I have '97 altima AutoTransmission. Last year, it started acting weird such that the engine would stop running suddenly for no reason and all the lights on the panel would come on. It was scary becoz the car would literally stop in the middle of traffic, while running at 40-50 mph. (Never checked if it does that at 60 or higher..... too scared to do that!) I figured that if I turn the car off, take the keys out, open the gas tank lid slowly, it would release some pressure and would start again. well, I took it to the dealership and they said that I have a bad fuel pump that needs to be replaced. After getting that done, it worked ok until yesterday when it started doing the same thing! Any ideas why it does this? I dont wanna spend a lot of money on this car again. Any help would be highly appreciated!

Thanks


----------



## spat (Oct 15, 2005)

ryanoberoy said:


> Hello,
> 
> I have '97 altima AutoTransmission. Last year, it started acting weird such that the engine would stop running suddenly for no reason and all the lights on the panel would come on. It was scary becoz the car would literally stop in the middle of traffic, while running at 40-50 mph. (Never checked if it does that at 60 or higher..... too scared to do that!) I figured that if I turn the car off, take the keys out, open the gas tank lid slowly, it would release some pressure and would start again. well, I took it to the dealership and they said that I have a bad fuel pump that needs to be replaced. After getting that done, it worked ok until yesterday when it started doing the same thing! Any ideas why it does this? I dont wanna spend a lot of money on this car again. Any help would be highly appreciated!
> 
> Thanks


Its a good chance you have a bad pressure regulator. If the pressure regulator is causing the pressure to be excessively high it will ruin the fuel pump. I would return to the same dealer and ask for them to have their best tech to check it out.

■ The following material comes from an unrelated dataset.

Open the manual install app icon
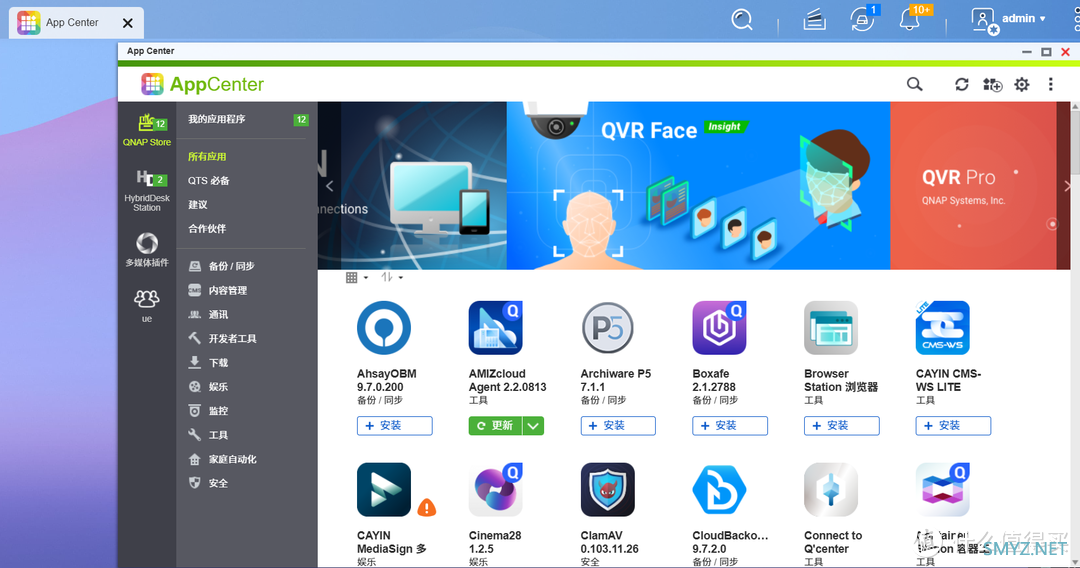This screenshot has height=568, width=1080. (992, 84)
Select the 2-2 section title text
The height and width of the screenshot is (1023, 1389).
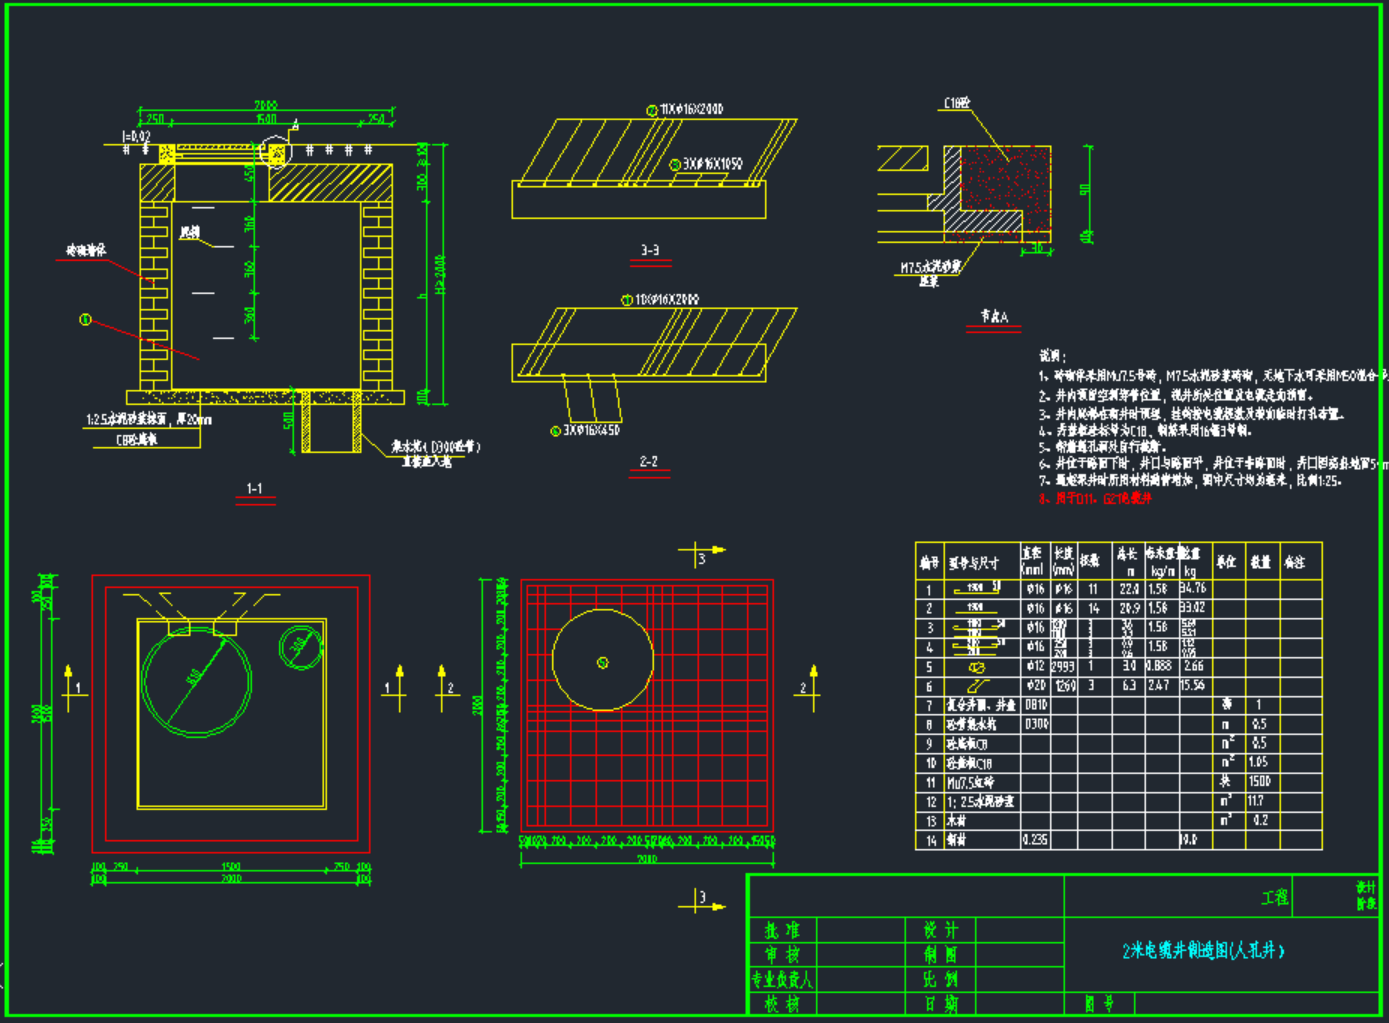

Also if they find something causing the pump to go bad then they should be responsible for the replacement of the second pump and the diagnosis, as a curtesy for not doing a thoro diagnosis the first time. 

Nissan used to have a program called FirstFix this program paid out bonuses on a quarterly bases to the techs for good scores. Don't know if it still exists. It was a great incentive program though.


----------